=== Records for this task ===

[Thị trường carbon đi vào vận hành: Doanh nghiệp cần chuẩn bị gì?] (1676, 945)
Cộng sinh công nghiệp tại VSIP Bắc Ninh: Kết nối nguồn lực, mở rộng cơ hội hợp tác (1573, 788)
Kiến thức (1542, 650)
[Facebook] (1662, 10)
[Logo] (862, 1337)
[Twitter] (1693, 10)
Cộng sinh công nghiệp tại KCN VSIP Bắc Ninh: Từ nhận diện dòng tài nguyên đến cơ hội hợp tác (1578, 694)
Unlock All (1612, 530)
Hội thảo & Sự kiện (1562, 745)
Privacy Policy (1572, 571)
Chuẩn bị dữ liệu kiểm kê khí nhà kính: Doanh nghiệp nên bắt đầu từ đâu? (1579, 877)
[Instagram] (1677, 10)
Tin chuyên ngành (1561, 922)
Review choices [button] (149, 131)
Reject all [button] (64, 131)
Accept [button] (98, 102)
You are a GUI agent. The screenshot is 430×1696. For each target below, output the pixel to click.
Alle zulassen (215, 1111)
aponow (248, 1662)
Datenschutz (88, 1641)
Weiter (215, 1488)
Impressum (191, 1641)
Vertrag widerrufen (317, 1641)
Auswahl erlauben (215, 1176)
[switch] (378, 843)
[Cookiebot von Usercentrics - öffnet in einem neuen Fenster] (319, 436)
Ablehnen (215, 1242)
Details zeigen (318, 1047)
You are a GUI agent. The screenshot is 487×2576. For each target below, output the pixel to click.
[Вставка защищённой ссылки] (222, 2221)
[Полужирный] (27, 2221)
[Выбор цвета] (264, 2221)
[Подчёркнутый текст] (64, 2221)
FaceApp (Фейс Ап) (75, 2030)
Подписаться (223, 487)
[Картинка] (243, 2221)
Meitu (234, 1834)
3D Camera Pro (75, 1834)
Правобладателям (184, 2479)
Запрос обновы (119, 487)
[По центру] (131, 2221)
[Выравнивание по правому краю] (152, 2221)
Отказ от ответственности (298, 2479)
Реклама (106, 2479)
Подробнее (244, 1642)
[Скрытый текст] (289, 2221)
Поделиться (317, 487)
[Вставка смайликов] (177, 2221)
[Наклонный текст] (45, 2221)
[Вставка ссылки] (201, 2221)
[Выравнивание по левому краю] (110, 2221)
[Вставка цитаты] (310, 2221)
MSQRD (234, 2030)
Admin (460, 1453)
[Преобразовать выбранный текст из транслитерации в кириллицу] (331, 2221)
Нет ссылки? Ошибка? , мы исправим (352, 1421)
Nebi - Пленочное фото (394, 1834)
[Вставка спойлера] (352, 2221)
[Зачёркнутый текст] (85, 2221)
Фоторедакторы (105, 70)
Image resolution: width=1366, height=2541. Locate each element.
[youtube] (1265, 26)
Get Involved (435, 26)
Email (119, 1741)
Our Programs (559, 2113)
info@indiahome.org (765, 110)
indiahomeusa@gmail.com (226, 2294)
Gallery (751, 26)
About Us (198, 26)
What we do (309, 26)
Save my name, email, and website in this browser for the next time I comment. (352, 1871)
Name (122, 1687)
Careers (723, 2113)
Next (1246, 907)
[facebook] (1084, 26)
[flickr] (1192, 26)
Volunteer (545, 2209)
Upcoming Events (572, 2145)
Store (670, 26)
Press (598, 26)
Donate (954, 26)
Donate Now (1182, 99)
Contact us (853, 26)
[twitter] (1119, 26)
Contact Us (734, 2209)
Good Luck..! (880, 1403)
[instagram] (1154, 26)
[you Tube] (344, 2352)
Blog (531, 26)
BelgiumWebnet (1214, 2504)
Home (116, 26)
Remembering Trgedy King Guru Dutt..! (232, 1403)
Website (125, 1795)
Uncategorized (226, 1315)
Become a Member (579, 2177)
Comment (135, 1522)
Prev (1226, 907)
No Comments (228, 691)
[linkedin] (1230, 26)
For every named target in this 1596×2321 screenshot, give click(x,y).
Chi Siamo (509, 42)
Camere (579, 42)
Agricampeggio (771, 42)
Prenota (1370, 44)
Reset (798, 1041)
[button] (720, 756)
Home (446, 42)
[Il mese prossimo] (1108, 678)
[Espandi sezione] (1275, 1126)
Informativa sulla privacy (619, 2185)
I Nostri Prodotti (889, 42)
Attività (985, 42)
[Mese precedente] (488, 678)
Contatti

===

§ **Problem requirements**:
Every record shown above should be set down again exactly.

§ **Response to the task**:
[Thị trường carbon đi vào vận hành: Doanh nghiệp cần chuẩn bị gì?] (1676, 945)
Cộng sinh công nghiệp tại VSIP Bắc Ninh: Kết nối nguồn lực, mở rộng cơ hội hợp tác (1573, 788)
Kiến thức (1542, 650)
[Facebook] (1662, 10)
[Logo] (862, 1337)
[Twitter] (1693, 10)
Cộng sinh công nghiệp tại KCN VSIP Bắc Ninh: Từ nhận diện dòng tài nguyên đến cơ hội hợp tác (1578, 694)
Unlock All (1612, 530)
Hội thảo & Sự kiện (1562, 745)
Privacy Policy (1572, 571)
Chuẩn bị dữ liệu kiểm kê khí nhà kính: Doanh nghiệp nên bắt đầu từ đâu? (1579, 877)
[Instagram] (1677, 10)
Tin chuyên ngành (1561, 922)
Review choices [button] (149, 131)
Reject all [button] (64, 131)
Accept [button] (98, 102)
You are a GUI agent. The screenshot is 430×1696. For each target below, output the pixel to click.
Alle zulassen (215, 1111)
aponow (248, 1662)
Datenschutz (88, 1641)
Weiter (215, 1488)
Impressum (191, 1641)
Vertrag widerrufen (317, 1641)
Auswahl erlauben (215, 1176)
[switch] (378, 843)
[Cookiebot von Usercentrics - öffnet in einem neuen Fenster] (319, 436)
Ablehnen (215, 1242)
Details zeigen (318, 1047)
You are a GUI agent. The screenshot is 487×2576. For each target below, output the pixel to click.
[Вставка защищённой ссылки] (222, 2221)
[Полужирный] (27, 2221)
[Выбор цвета] (264, 2221)
[Подчёркнутый текст] (64, 2221)
FaceApp (Фейс Ап) (75, 2030)
Подписаться (223, 487)
[Картинка] (243, 2221)
Meitu (234, 1834)
3D Camera Pro (75, 1834)
Правобладателям (184, 2479)
Запрос обновы (119, 487)
[По центру] (131, 2221)
[Выравнивание по правому краю] (152, 2221)
Отказ от ответственности (298, 2479)
Реклама (106, 2479)
Подробнее (244, 1642)
[Скрытый текст] (289, 2221)
Поделиться (317, 487)
[Вставка смайликов] (177, 2221)
[Наклонный текст] (45, 2221)
[Вставка ссылки] (201, 2221)
[Выравнивание по левому краю] (110, 2221)
[Вставка цитаты] (310, 2221)
MSQRD (234, 2030)
Admin (460, 1453)
[Преобразовать выбранный текст из транслитерации в кириллицу] (331, 2221)
Нет ссылки? Ошибка? , мы исправим (352, 1421)
Nebi - Пленочное фото (394, 1834)
[Вставка спойлера] (352, 2221)
[Зачёркнутый текст] (85, 2221)
Фоторедакторы (105, 70)
Image resolution: width=1366, height=2541. Locate each element.
[youtube] (1265, 26)
Get Involved (435, 26)
Email (119, 1741)
Our Programs (559, 2113)
info@indiahome.org (765, 110)
indiahomeusa@gmail.com (226, 2294)
Gallery (751, 26)
About Us (198, 26)
What we do (309, 26)
Save my name, email, and website in this browser for the next time I comment. (352, 1871)
Name (122, 1687)
Careers (723, 2113)
Next (1246, 907)
[facebook] (1084, 26)
[flickr] (1192, 26)
Volunteer (545, 2209)
Upcoming Events (572, 2145)
Store (670, 26)
Press (598, 26)
Donate (954, 26)
Donate Now (1182, 99)
Contact us (853, 26)
[twitter] (1119, 26)
Contact Us (734, 2209)
Good Luck..! (880, 1403)
[instagram] (1154, 26)
[you Tube] (344, 2352)
Blog (531, 26)
BelgiumWebnet (1214, 2504)
Home (116, 26)
Remembering Trgedy King Guru Dutt..! (232, 1403)
Website (125, 1795)
Uncategorized (226, 1315)
Become a Member (579, 2177)
Comment (135, 1522)
Prev (1226, 907)
No Comments (228, 691)
[linkedin] (1230, 26)
For every named target in this 1596×2321 screenshot, give click(x,y).
Chi Siamo (509, 42)
Camere (579, 42)
Agricampeggio (771, 42)
Prenota (1370, 44)
Reset (798, 1041)
[button] (720, 756)
Home (446, 42)
[Il mese prossimo] (1108, 678)
[Espandi sezione] (1275, 1126)
Informativa sulla privacy (619, 2185)
I Nostri Prodotti (889, 42)
Attività (985, 42)
[Mese precedente] (488, 678)
Contatti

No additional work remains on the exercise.